AUSTRAC has imposed significant civil penalties for AML/CTF failures, including the landmark AUD 1.3 billion penalty against Westpac in 2020 for systemic compliance breaches. The ASIC company register and ABN Lookup are the primary public sources for business verification in Australia, and ongoing regulatory reforms continue to strengthen verification requirements.

This article is provided for informational purposes only and does not constitute legal, financial or regulatory advice. Consult a qualified professional for questions relating to your specific situation.

What is KYB and why does it matter

KYB (Know Your Business) is the corporate equivalent of KYC. It is the set of checks that reporting entities must perform to verify that a business counterparty is a legitimate, registered entity with transparent ownership and no links to financial crime.

Under the AML/CTF Act 2006 and the AML/CTF Rules, reporting entities must identify and verify the identity of corporate customers, including their beneficial owners and the nature of the business relationship. This goes beyond a simple ASIC search: it requires cross-referencing multiple data sources to build a complete picture of the entity and its control structure.
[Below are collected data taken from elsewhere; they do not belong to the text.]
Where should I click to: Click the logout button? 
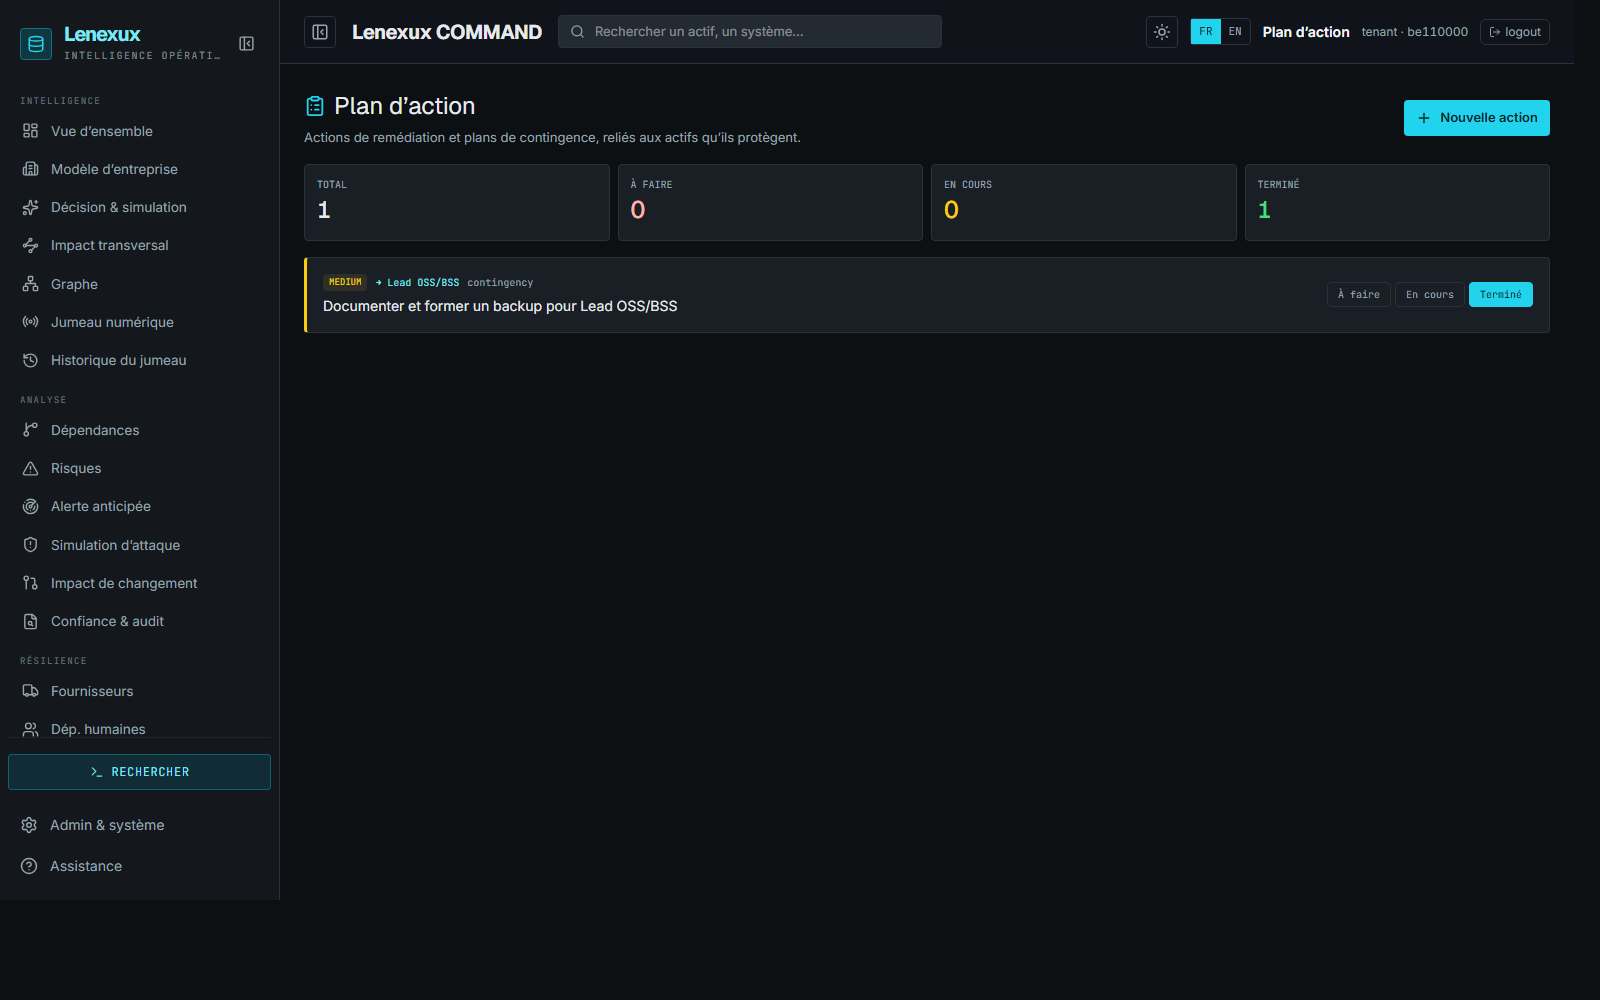pyautogui.click(x=1515, y=32)
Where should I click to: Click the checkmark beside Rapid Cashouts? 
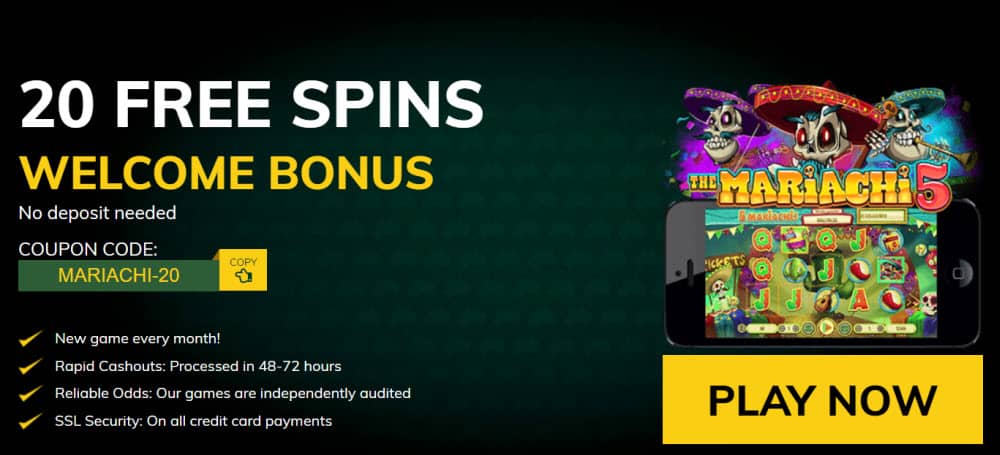click(x=30, y=367)
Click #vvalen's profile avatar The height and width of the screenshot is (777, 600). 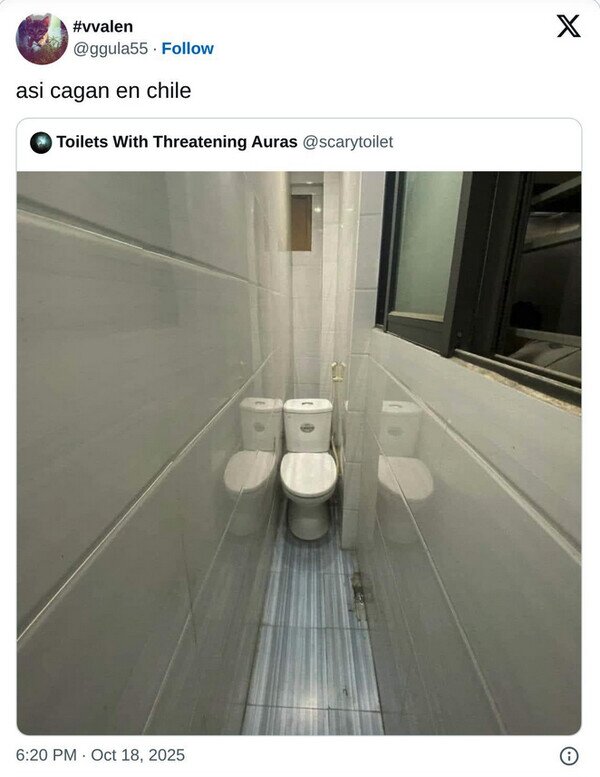coord(42,38)
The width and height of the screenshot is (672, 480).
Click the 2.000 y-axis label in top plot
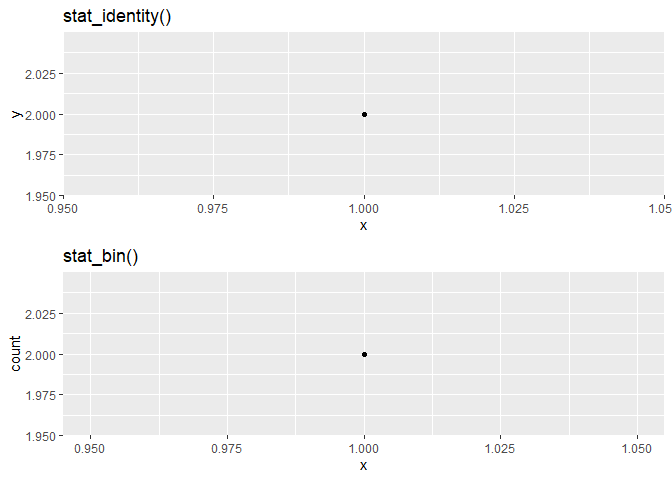coord(40,116)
The Australian Government has been progressing reforms to establish a beneficial ownership register, which will make beneficial ownership information more accessible and reliable. Reporting entities should monitor these developments while continuing to conduct thorough independent verification.

KYB vs KYC: key differences

KYB and KYC are complementary processes under the same AML framework, but they differ in scope, complexity and cost. The following table summarises the core distinctions.
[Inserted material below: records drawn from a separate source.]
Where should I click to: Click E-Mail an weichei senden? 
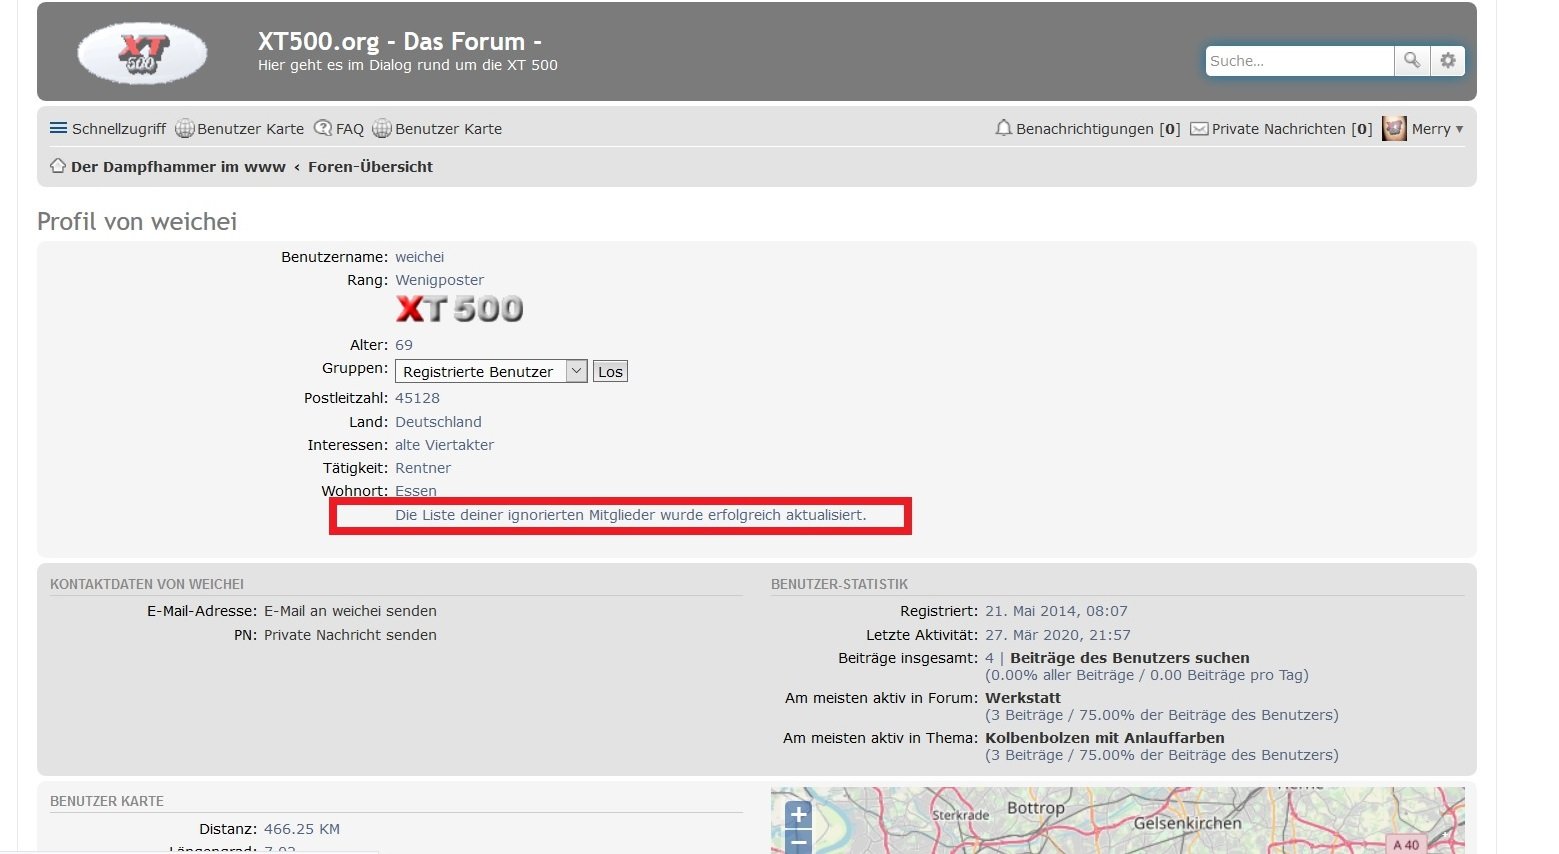pos(350,611)
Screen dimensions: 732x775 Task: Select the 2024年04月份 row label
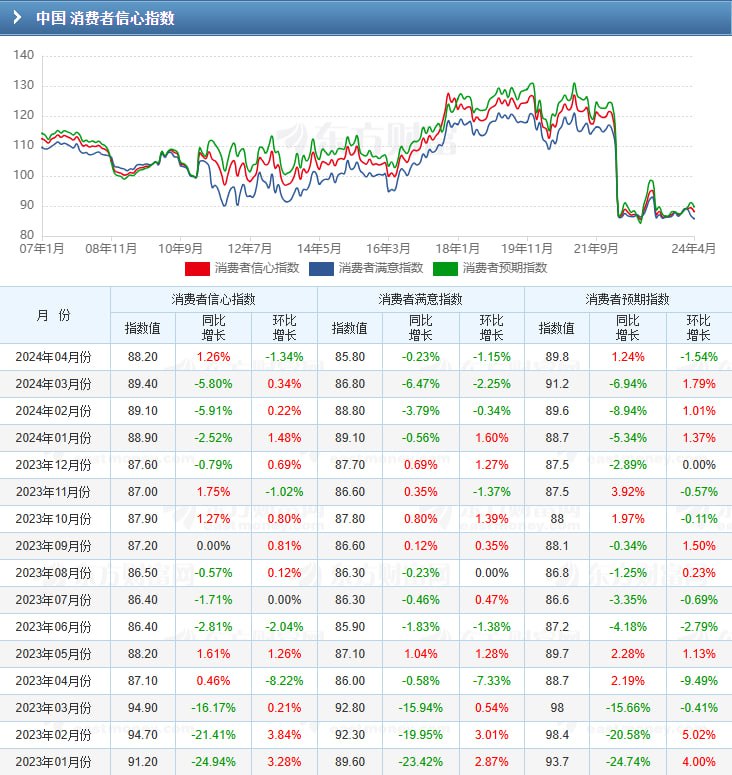[x=54, y=357]
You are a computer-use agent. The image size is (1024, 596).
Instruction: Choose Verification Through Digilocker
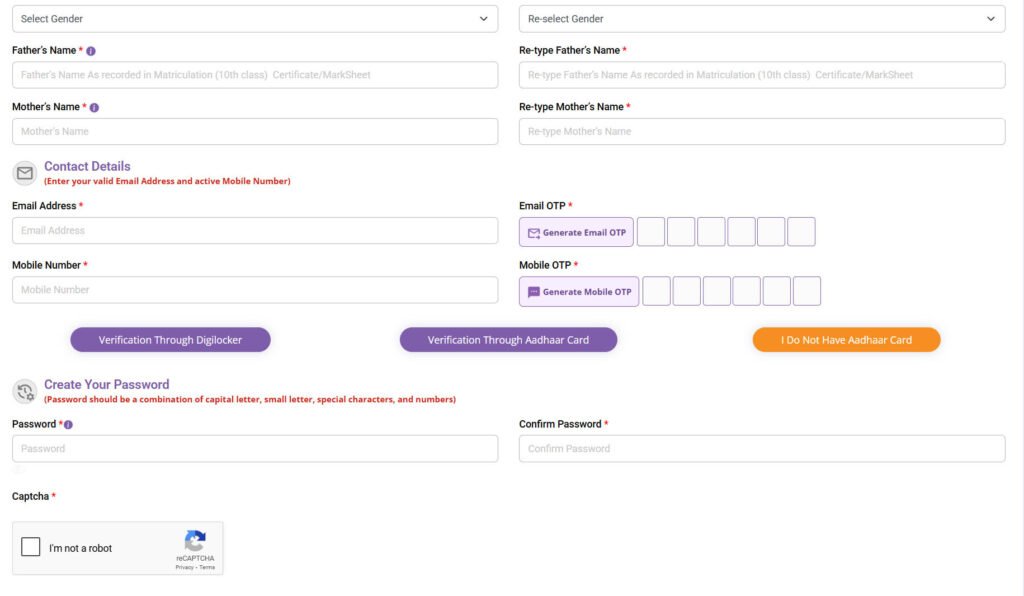point(170,340)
Criterion KYC (Know Your Customer) KYB (Know Your Business)
Scope Natural person (individual) Legal entity (company, trust, partnership)
Core documents Passport, driver licence, proof of address ASIC extract, constitution, beneficial ownership declaration
Beneficial ownership Not directly applicable Mandatory identification of beneficial owners (25%+ threshold)
Review frequency Annual to triennial based on risk Continuous (ASIC filings, annual reviews)
Average cost per check AUD 3โ€“18 (automated) AUD 20โ€“100 (depending on entity complexity)
Automation level High (OCR, biometrics, document verification) Medium to high (API queries to registers, document analysis)

KYB is inherently more complex than KYC because corporate structures can span multiple jurisdictions with layered holding companies, nominee directors and trusts. Tracing the ultimate beneficial owner often requires navigating registries in several countries.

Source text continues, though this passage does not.